The work, which admirably expresses its title: “The Spirits of the Wind”,
forms a group as animated and as ethereal as the spirit can conceive, or the
imagination dream.
It is the wind itself one would say, which has arranged the attitude of the
group; these bodies at once graceful and muscular seem to draw each other in
a vertical swoop, borne on the buoyant wing of a whirlwind –
And what bodies! what faces! what hands! what nobility of flesh! is it truly
there in bronze?
How has art been able to produce in metal such profound delicacy, such
spirituality, given to it the ardour and vivacity, the roguishness and the joy,
without which it has only the value of durability and the plenitude of its metal.

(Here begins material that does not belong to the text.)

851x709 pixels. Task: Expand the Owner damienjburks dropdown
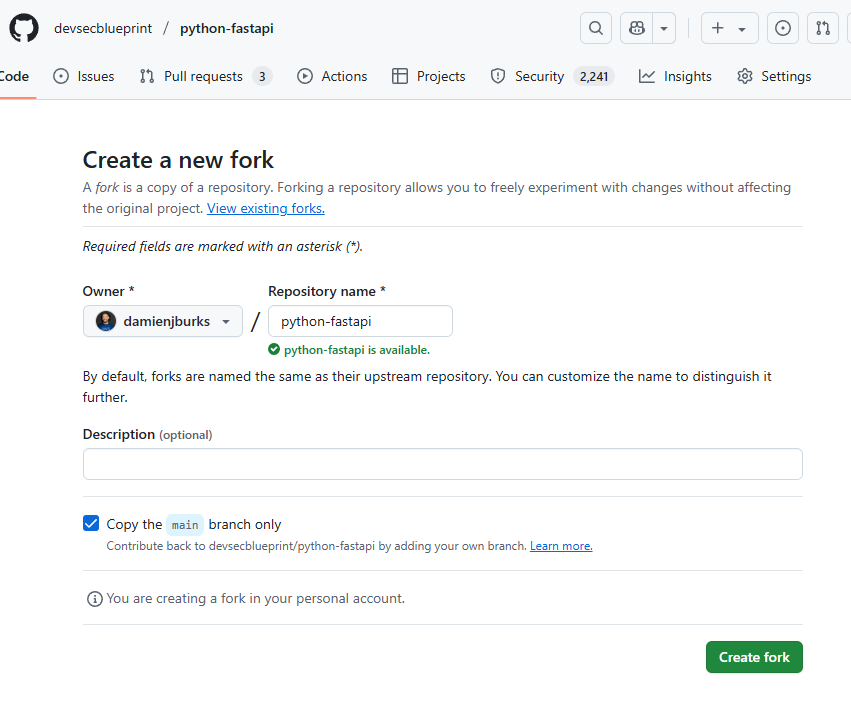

It is truly there in beautiful sculpture such as makes one believe in the artistic
worth of our generation.
A number of copies were made, one of which was bought by the BBC and another by the
Oppenheimer family.
Her second exhibited bronze depicted a young boy lying on his stomach playing with a
train. Her subject was a local St. James boy, Willoughby Cleghorn. (Figs. 4.6 & 4.7). The
Wave of the Rock, a piece in plaster, was inspired by an old legend about a sea nymph (the
Essence of the Foam) who releases her lover from a rock by using her foamy kisses to
carve it into the form of her desire. (Fig. 4.8). The Crest of the Wave, like the Wave of the
Rock, was inspired by the seas that lapped and crashed against the St. James coastline. A
number of drawings show the kinetic energy within waves perceived as inner life forces.
The completed bronze shows a figure poised momentarily on the wave crest before
plummeting down with the collapsing mass of water. (Figs. 4.9 & 4.10).